Pour le lecteur qui n’exploite aucune ferme, la leçon reste terre à terre. Un recul de hashrate n’invalide pas Bitcoin à lui seul. Un basculement vers l’IA n’enterre pas le mining à lui seul. Le protocole ajuste. Les entreprises arbitrent. Les réseaux électriques choisissent leurs clients. Entre ces trois mouvements, le récit d’un « premier bear market de hashrate » sert surtout à nommer une période où la reprise n’est plus un automatisme.
Nommer n’est pas prévoir. Les machines peuvent revenir si le prix s’emballe, si l’IA déçoit, si l’électricité redevient orpheline dans certaines régions. Elles peuvent aussi ne jamais retrouver le même sommet relatif, parce qu’un autre usage paie mieux la même dalle de béton. La seule certitude, aujourd’hui, tient en une phrase un peu sèche : la puissance de calcul du Bitcoin n’est plus le débouché par défaut de toute infrastructure électrique un peu isolée. Elle doit désormais gagner sa place.

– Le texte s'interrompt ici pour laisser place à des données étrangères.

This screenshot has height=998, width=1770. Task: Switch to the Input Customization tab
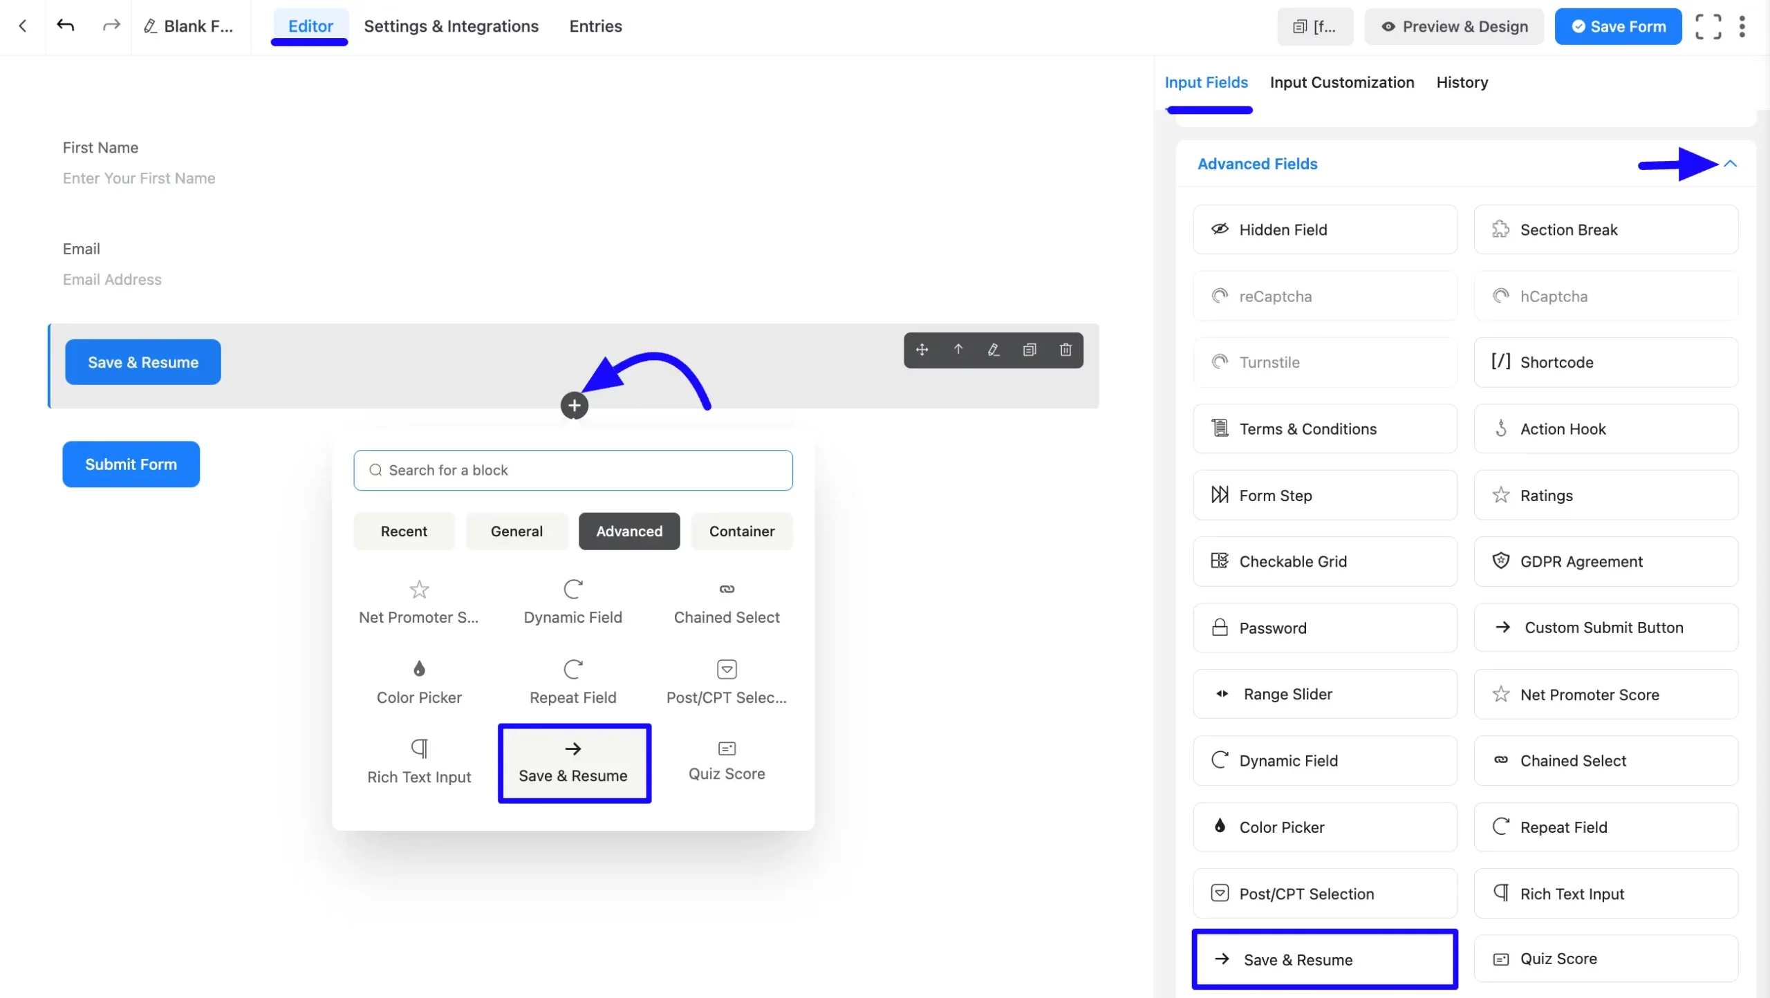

Repères pour suivre le dossier sans se noyer
Garder trois questions en tête aide plus qu’une avalanche de graphiques. Première question : le recul de puissance est-il un déplacement de machines, une mise au rebut, ou un refus d’investir dans de nouveaux ASIC ? Deuxième question : les revenus IA des mineurs cotés sont-ils récurrents ou encore cosmétique ? Troisième question : le prix du Bitcoin accélère-t-il plus vite que le retour éventuel du hashrate ? Tout le reste est commentaire.
On peut y ajouter une quatrième, plus politique. Les territoires continueront-ils d’accepter le mining comme soupape, alors que l’IA se présente comme industrie d’avenir, créatrice d’emplois plus photogéniques ? L’acceptabilité locale pèse sur les permis. Les permis pèsent sur les calendriers. Les calendriers pèsent sur le hashrate. La technique n’est jamais seule.
En une phrase
Bitcoin n’a pas perdu son protocole. Il a perdu, pour un temps, le monopole implicite sur une partie de l’électricité industrielle.
Voilà pourquoi l’intervention de Hong Kong mérite mieux qu’un titre alarmiste. Elle décrit un arbitrage. Les mineurs les plus chers cherchent une autre vie pour leurs bâtiments. Les moins chers peuvent hériter d’une part de réseau plus large. Les investisseurs pressés feront mieux, souvent, de détenir l’actif plutôt que l’usine. Les réseaux électriques, eux, découvriront qu’ils ont désormais deux types de clients computationnels, aux tempéraments opposés. Le reste se lira dans les ajustements de difficulté et dans les lignes « capex » des prochains rapports. Pas dans une formule, même bien trouvée.